Кстати, с той самой минуты, как я прочел на табличке фамилию капитана, я стал проникаться к нему ничем не оправданной симпатией. Мне показалось: раз заместителем начальника отделения является капитан Бойцов – все будет «в жилу». Правда, вскоре я в этом засомневался. С каждым повтором песни, которую не так давно написал растворившийся в ресторанной мгле Семеныч Высоцкий, капитан становился резче в движениях, опасней. В глазах его двумя перламутровыми гвоздиками от скрипичных «пуговиц» сияли два неугасимых звериных огонька.

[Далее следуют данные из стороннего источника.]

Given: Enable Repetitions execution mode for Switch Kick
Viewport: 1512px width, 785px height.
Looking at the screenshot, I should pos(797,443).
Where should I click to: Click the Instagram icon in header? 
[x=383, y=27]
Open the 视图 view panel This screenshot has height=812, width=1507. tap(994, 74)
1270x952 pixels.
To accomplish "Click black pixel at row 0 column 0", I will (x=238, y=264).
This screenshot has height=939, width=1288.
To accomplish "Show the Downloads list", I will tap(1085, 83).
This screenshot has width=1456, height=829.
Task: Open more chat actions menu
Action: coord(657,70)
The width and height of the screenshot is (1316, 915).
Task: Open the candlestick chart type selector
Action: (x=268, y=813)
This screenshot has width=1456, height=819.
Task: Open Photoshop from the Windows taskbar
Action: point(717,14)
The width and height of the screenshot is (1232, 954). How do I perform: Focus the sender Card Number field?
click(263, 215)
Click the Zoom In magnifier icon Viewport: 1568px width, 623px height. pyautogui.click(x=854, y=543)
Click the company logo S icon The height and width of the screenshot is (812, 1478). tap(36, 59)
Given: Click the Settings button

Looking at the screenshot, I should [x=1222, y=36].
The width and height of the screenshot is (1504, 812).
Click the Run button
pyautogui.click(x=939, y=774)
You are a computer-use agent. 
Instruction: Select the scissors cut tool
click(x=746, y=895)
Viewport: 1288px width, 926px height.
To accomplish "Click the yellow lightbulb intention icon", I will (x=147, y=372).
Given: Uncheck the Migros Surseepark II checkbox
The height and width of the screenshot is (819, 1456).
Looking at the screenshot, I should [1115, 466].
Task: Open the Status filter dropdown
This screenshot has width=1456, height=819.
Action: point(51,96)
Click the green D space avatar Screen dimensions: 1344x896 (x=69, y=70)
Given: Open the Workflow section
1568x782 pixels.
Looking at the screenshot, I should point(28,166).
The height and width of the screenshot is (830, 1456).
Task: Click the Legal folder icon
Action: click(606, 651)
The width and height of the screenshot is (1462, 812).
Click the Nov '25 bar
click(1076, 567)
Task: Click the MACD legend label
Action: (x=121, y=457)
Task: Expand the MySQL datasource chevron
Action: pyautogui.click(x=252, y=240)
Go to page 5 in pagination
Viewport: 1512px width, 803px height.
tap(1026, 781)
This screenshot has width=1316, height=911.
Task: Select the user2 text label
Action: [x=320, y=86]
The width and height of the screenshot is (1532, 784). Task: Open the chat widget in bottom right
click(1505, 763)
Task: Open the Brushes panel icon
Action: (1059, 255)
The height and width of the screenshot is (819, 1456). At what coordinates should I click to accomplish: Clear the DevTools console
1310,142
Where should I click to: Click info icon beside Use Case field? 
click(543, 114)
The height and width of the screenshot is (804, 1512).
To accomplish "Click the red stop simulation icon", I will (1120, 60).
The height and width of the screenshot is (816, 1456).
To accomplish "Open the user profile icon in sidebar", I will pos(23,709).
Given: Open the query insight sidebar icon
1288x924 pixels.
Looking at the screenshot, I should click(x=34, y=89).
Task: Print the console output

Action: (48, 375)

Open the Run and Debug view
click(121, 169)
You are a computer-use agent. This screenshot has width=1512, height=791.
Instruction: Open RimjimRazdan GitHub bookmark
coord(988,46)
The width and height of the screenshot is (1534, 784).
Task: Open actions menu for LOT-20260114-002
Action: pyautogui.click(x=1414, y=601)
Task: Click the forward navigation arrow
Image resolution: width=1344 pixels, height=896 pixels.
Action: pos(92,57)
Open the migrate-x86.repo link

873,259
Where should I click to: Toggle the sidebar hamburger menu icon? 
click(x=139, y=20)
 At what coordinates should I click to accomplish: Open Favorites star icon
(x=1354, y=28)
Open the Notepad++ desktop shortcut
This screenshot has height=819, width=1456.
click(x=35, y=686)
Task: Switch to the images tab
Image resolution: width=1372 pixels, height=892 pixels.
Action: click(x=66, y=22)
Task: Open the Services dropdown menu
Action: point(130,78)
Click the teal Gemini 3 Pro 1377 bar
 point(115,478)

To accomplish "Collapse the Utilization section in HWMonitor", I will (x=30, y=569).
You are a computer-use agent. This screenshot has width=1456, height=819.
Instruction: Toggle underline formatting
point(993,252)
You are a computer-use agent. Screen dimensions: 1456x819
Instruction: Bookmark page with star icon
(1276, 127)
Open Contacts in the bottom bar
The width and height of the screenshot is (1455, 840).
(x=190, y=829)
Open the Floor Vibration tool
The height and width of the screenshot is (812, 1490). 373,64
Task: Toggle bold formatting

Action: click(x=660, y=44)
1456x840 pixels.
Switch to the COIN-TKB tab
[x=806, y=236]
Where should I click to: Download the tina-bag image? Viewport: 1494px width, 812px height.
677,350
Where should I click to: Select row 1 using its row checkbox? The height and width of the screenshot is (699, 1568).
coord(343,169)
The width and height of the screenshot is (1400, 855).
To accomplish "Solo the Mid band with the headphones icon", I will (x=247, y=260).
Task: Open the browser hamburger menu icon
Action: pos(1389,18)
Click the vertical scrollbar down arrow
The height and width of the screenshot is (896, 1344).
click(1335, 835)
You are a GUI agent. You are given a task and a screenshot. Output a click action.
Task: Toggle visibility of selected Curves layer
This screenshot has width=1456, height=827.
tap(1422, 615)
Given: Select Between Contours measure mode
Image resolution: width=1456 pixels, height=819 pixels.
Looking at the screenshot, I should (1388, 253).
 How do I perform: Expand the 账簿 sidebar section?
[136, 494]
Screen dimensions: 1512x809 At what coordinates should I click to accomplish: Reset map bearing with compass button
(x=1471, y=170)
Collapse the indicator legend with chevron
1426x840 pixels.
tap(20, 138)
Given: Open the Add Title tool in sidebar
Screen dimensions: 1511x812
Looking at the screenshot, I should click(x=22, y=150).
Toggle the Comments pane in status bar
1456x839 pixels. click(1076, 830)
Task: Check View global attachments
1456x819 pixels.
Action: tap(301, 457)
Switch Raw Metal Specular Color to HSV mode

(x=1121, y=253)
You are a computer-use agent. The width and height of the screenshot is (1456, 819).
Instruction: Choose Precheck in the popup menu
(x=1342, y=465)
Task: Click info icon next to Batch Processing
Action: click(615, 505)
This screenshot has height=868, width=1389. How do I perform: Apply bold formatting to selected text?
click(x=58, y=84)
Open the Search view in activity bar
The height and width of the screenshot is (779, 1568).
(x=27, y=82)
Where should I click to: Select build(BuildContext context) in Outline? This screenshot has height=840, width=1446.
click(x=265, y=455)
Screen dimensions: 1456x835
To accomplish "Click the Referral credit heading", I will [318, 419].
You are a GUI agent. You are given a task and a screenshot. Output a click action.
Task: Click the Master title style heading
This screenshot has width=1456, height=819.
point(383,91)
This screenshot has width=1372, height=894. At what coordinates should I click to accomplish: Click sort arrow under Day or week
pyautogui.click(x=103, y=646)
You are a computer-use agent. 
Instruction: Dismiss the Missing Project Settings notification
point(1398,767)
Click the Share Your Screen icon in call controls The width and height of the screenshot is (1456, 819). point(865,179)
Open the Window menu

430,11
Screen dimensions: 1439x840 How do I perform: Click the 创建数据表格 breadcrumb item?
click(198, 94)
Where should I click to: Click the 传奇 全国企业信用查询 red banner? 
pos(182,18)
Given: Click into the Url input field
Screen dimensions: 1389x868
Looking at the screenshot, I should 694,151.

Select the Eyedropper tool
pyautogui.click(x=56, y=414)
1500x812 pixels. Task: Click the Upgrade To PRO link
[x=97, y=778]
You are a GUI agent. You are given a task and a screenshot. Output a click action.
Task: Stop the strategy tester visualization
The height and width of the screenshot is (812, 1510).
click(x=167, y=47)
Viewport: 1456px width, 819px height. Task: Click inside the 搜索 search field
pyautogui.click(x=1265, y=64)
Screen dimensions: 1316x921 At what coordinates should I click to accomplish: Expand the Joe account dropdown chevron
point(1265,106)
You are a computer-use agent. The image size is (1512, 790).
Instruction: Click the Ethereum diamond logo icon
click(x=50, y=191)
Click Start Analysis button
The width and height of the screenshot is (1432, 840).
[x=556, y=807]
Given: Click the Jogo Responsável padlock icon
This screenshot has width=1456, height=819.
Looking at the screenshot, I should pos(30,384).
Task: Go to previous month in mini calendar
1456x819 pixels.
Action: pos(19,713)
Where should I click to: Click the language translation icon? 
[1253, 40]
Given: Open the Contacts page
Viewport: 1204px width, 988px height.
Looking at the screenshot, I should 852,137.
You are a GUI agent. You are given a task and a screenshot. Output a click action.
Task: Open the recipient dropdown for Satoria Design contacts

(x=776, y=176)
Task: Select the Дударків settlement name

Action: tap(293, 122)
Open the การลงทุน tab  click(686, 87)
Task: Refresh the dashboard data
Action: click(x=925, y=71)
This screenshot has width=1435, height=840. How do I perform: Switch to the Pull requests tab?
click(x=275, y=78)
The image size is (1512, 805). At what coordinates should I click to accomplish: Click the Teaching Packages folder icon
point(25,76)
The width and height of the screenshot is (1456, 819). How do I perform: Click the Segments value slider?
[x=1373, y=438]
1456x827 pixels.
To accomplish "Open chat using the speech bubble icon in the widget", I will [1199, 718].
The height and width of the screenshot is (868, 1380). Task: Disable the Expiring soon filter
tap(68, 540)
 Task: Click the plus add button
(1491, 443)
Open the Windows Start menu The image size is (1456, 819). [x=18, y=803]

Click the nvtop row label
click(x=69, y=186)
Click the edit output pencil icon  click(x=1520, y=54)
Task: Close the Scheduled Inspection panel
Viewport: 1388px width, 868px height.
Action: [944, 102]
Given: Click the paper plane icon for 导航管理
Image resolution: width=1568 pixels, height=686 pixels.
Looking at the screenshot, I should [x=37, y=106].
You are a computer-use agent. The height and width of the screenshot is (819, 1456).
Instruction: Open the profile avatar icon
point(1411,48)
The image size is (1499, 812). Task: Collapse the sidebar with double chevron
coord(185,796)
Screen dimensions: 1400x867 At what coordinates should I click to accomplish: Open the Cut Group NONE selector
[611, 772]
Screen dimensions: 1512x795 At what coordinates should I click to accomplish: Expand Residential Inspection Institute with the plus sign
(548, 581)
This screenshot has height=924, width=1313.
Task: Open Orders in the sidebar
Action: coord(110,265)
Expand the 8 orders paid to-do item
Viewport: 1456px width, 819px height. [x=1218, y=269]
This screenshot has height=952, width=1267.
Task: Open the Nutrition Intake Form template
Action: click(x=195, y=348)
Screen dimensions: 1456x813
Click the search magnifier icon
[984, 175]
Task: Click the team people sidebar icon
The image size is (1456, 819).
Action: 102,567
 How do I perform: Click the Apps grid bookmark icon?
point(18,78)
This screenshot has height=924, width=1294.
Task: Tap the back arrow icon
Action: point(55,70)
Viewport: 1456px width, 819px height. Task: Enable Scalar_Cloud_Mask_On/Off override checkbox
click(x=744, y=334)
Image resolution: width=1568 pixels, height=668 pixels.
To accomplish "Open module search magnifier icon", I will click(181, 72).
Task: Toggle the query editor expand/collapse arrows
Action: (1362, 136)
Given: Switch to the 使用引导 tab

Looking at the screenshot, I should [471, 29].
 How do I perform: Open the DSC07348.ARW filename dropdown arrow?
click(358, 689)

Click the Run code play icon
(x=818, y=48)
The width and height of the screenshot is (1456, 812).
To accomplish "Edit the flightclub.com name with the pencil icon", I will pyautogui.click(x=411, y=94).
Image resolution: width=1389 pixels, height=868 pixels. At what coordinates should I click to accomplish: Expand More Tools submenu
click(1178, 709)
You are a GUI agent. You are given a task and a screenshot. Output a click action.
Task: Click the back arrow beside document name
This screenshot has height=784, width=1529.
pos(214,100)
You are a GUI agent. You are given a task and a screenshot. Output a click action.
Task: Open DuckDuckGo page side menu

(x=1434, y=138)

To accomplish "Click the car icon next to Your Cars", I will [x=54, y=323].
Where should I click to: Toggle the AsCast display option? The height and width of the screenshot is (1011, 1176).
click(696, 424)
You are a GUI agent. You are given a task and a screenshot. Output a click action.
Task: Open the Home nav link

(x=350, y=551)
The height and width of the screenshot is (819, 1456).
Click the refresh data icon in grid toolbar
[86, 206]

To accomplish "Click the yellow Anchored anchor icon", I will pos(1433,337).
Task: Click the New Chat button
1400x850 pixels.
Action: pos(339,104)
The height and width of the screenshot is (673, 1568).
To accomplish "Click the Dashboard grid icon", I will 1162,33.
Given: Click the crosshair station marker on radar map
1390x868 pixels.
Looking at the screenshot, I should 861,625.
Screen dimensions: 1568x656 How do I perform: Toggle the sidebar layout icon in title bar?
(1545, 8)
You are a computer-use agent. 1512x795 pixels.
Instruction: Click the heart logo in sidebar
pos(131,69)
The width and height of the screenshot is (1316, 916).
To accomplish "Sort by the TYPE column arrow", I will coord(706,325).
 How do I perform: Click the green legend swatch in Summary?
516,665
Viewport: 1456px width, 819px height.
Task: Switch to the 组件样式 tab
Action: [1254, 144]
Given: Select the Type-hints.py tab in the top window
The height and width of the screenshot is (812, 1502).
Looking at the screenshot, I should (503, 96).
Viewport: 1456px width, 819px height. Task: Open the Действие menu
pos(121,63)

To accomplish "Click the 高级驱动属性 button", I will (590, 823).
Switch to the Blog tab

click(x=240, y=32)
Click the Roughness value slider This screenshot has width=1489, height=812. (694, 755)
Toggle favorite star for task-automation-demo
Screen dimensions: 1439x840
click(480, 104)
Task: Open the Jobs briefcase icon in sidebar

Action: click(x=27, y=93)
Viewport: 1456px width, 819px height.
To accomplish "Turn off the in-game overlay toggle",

– Все, – опуская гитару и едва раскрыв левую ладонь с косыми черными углублениями-порезами на подушечках пальцев, сказал я. – Больше играть не могу.
– Играй, лярва! – ступил ко мне пьяненький, но еще державшийся на ногах Гаврилыч. – Игр-рай!
– Ладно, брось его. – Капитан Бойцов устало завалился сразу на три стула и поманил меня к себе.
Я подошел.
– Ближе, – сказал капитан. – Ближе. Ухо давай суда.
Я подставил ухо. Мне казалось, сейчас капитан повторит нашу дурацкую, студенческую, для музыкантов опасную шутку: клацнет языком в ухо, и оно минут на пятнадцать оглохнет от стонущего звона.
Но капитан в ухо клацать не стал, а зашипел:
– Я тебя щас-с-с – отпущу. Заяву твою обработают и все проверят… но через месяц. На месяц куда-нибудь сгинь! А через месяц – тебе по закону новый паспорт выдадут. А то нас эти суки заставят тебя как злостного нарушителя паспортного режима на пятнадцать суток для начала… А там… Там, гдядишь, и чего похуже дождешься. Чем-то ты им, скрипачонок, не угодил. Ох, не угодил! Так что после пятнадцати суток они тобой по-всякому распорядиться могут. Сгинь!
– Куда сейчас поедете, Евсеев? – явно напоказ, для пьяненького, но бойко мерцавшего глазками Гаврилыча, грозно спросил капитан.
– В общежитие, – соврал я.
– Так… Понятно! – гаркнул вдруг капитан и тут же обратился к подчиненному: – Младший лейтенант Гаврилов! Вы песни по ночам любите?
– Чтобы верней сказать… То есть точно так: люблю! – попытался вытянуться в струнку пьяненький Гаврилыч.
– Так это вы их дома любить можете! А здесь па-ач-чему песни радио и кино развели? Не успел ваш начальник, так сказать, по делу отлучиться… как вы… вы… Устроили, понимаете ли, тут! С притопом и прихлопом!
Гаврилыч изумленно выкатил зенки.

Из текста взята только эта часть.